投稿: ima | 2010年9月20日 (月) 19時26分

ゴメンナサイ。南台の栄湯、まだ行ってません。
せっかくだから今日行こうかなと思ったら…、火曜定休でした。
あ、清春湯には行ったことありますよ。
記事にはしてませんが、夜の神田川沿い散歩のついでで、かなりイイカンジでした。

ハチ公ソースはリバーサイドさんの記事にも載ってましたよ。
http://pub.ne.jp/sktk4a/?entry_id=2727628

投稿: えいはち | 2010年9月21日 (火) 12時55分

護岸の落書き、ひどいですねえ。
形状からすると、改修した箇所かと思いますが・・・。

>えいはちさん
よく覚えておいてくださいました。有難うございます。

投稿: リバーサイド | 2010年9月21日 (火) 14時50分

>imaさん

清春湯、って、清春っていう名前の人が創始したんでしょうかねw 行きたがってる黒夢ファンがいらっしゃるんですねえ。「杉並の通称地名」。ざらっとしか読んだことありません、ていうか内容が頭に残っていないから、読んでないも同然ですね。きっと「桃園川」という単語が無いと、ちゃんと読まなかったんでしょうね・・・わたし。

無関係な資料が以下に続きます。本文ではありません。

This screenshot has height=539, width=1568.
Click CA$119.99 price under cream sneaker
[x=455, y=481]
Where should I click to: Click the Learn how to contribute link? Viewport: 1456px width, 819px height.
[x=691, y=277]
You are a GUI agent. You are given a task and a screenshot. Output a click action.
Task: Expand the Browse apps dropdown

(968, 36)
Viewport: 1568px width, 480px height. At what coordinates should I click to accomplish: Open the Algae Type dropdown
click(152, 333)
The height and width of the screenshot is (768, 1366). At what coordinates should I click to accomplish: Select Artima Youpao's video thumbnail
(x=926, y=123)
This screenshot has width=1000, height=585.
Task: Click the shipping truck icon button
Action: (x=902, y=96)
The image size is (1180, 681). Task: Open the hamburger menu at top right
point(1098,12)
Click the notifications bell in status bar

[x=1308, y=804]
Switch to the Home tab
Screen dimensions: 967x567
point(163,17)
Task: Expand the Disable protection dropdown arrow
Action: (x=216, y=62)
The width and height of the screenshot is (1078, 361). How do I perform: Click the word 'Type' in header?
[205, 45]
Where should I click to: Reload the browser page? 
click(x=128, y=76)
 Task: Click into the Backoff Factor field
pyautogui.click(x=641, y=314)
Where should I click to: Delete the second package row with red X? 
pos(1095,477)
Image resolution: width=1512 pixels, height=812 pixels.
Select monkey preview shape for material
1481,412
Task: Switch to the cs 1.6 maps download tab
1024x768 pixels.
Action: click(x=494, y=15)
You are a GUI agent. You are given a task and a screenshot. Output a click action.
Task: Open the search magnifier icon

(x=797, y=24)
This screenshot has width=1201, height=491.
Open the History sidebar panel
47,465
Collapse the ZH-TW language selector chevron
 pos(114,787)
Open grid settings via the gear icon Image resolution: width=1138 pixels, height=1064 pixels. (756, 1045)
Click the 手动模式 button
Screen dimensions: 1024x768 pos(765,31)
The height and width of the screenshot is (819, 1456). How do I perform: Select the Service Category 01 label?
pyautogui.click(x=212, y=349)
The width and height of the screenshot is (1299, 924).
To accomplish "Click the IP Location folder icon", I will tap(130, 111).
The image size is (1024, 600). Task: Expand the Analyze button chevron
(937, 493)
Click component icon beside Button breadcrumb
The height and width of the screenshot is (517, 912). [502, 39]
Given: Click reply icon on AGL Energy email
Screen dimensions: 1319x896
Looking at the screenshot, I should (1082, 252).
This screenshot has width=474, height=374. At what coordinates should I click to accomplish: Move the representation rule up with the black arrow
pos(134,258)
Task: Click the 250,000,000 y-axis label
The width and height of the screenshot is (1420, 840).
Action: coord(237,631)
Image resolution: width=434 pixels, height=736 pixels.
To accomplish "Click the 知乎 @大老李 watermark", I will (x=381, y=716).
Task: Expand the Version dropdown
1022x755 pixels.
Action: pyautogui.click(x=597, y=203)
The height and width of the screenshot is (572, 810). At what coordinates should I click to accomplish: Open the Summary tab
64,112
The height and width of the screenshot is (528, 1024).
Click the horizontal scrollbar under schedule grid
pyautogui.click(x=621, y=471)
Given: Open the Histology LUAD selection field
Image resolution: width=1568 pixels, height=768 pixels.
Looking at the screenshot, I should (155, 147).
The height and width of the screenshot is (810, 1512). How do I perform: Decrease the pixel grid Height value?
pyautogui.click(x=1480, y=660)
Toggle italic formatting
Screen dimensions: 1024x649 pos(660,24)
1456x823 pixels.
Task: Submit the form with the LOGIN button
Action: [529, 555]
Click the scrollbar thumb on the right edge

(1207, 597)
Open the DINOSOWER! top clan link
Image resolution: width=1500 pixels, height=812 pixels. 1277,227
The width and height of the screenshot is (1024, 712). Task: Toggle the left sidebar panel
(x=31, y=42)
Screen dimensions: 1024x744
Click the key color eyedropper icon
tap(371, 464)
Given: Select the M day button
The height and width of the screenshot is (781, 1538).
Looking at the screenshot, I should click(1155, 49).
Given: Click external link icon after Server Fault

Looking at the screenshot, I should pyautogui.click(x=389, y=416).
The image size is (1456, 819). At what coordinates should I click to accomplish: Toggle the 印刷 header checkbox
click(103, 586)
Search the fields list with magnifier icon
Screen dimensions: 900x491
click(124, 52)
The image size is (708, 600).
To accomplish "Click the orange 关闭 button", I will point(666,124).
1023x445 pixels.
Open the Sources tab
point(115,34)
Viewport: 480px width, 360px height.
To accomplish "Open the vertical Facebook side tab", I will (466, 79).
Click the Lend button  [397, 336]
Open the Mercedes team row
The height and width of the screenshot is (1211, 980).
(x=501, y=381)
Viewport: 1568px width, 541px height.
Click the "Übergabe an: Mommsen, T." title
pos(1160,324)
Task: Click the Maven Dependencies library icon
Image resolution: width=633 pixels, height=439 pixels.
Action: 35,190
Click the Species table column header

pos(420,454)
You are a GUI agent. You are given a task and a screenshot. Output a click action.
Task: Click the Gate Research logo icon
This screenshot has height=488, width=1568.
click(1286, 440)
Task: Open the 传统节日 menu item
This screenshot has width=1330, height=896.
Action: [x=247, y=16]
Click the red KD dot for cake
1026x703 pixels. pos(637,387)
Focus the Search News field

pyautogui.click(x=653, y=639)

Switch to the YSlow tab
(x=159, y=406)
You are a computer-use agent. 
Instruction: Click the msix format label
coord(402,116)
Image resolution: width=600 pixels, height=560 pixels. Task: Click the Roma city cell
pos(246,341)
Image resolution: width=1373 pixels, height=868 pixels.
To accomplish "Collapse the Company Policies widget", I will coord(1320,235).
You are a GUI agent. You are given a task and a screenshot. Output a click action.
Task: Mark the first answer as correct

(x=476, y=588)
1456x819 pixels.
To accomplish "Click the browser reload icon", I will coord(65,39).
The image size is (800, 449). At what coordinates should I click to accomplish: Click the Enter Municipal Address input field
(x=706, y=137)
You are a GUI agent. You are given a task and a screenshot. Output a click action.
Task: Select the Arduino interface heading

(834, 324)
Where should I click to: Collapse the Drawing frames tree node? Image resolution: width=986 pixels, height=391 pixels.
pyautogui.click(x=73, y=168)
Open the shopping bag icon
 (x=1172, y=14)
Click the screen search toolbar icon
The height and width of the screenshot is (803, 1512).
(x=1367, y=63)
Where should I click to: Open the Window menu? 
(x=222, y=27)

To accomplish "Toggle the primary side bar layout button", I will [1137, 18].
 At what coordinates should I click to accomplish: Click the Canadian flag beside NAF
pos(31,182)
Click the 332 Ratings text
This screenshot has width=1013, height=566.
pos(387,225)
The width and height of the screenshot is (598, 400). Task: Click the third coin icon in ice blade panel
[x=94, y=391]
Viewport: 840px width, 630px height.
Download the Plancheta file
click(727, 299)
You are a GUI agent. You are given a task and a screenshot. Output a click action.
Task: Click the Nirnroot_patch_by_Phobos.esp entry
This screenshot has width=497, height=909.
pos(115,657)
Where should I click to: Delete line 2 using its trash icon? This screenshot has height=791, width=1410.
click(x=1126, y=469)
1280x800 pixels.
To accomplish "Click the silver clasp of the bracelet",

おすすめしてくだすって、ありがとうございます。今度、ちゃんと読んでみようとおもいます。

>えいはちさん

あれ、意外とお近く?でも行かれてなかったりするのですねw 清春湯、かなりイイカンジとえいはちさんが評するってことは、ほんとによさそうですねえ。
ハチ公ソース、あーそういえば看板を撮られていたかも、と、このコメントいただいて気づきました。。すみません。。

>リバーサイドさん

護岸の落書き、消すにもコストかかりそうな位置ですよねえ。
そして、ハチ公ソースのことも上高田支流の上流端も、忘れていてすみませんでした。いつもちゃんと読ませて頂いているのですが、わたしの記憶力に問題があるのだと思います、、他の方のもちょいちょい忘れちゃうし、目を通した資料だって・・・いやー、ほんとすみませんでした。